When XF uses curl todo push notifications, sometimes the maximum timeout is reached for whatever reason. This means the default jobMaxRunTime (~8 seconds) is blown past and can result in a connect staying around for much longer than expected.
 
So I think there are a few things here and I'm not sure if changes are needed.

First, in terms of job running and max_execution_time, AbstractJob calls @set_time_limit(0) so we'd essentially doing as much as we can to avoid the issue there. There are a couple instances that may use jobMaxRunTime that are outside of that context, though not many. In terms of push notifications, we do trigger notifications outside of jobs (like when replying to a thread), though this is capped at 3 seconds regardless of the job max run time.

In terms of cURL timeouts and max_execution_time, PHP's documented behavior here is that when the script is waiting on external events (streams, DB queries, etc), this time doesn't count towards the time limit (except on Windows). I would have to investigate the push library in more detail, as it may be that it's using async cURL operations and since the PHP script is still spinning, that point isn't relevant.

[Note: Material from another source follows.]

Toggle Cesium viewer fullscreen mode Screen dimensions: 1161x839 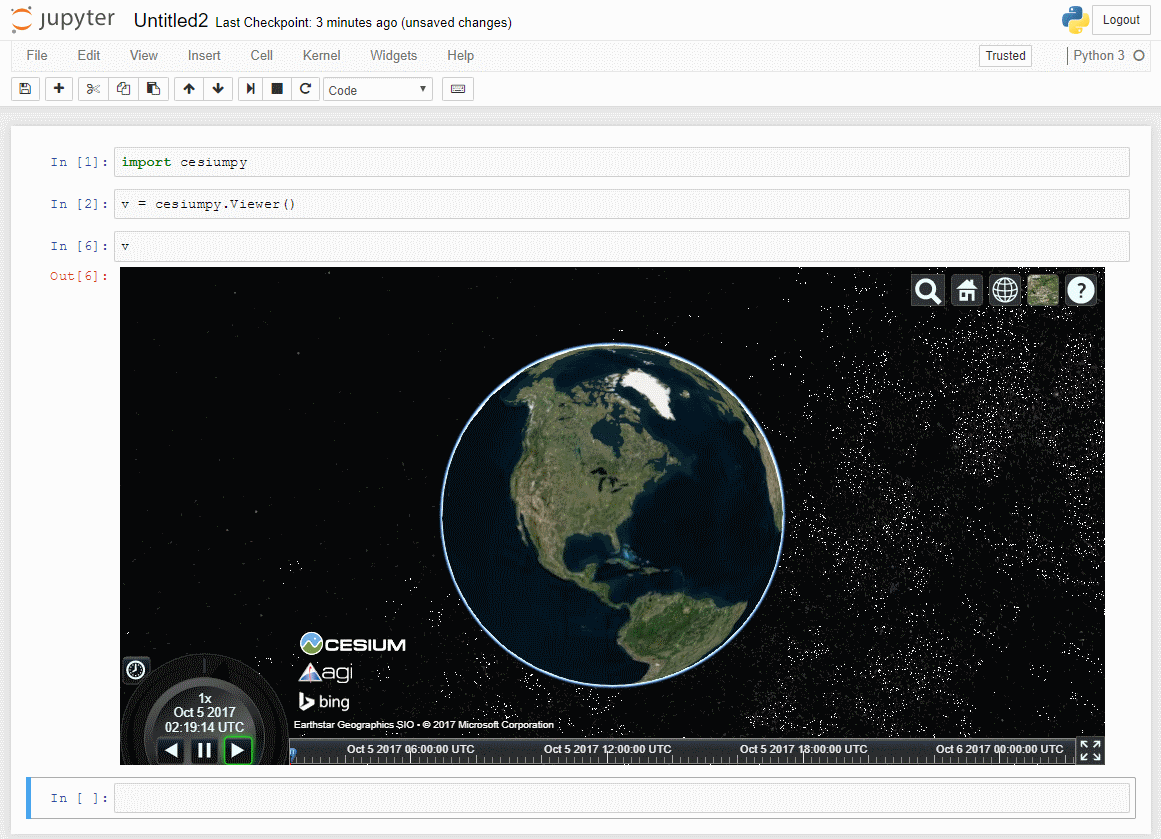[x=1090, y=751]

When you've run into issues, what has the max_execution_time been set at? The default is 30 which should generally be much longer than a cURL timeout, for example. We generally take the view that we should only increase/change this where it's reasonably expected it might be needed, as such, we generally accept the value the server has been configured to use.

(On a side note, the point of the jobMaxRunTime config value is primarily for reducing the value on badly configured servers, rather than increasing it. It's also always just meant as an approximate value rather than a hard step.)
 
My concern is that a php-fpm pool can easily get exhausted if the pushing service repeatedly hits 'stuck' outbound requests on a busy forum.

I think I tracked down it to the incorrect usage of php_admin_flag in the php-fpm configuration and the use of tinyproxy with a too high timeout value (so the connection would unexpectedly linger).

I'm not really sure there is any sane thing to change to support this beyond supporting a dedicated multi-process worker for the cron task behaviour and supporting disabling job.php entirely.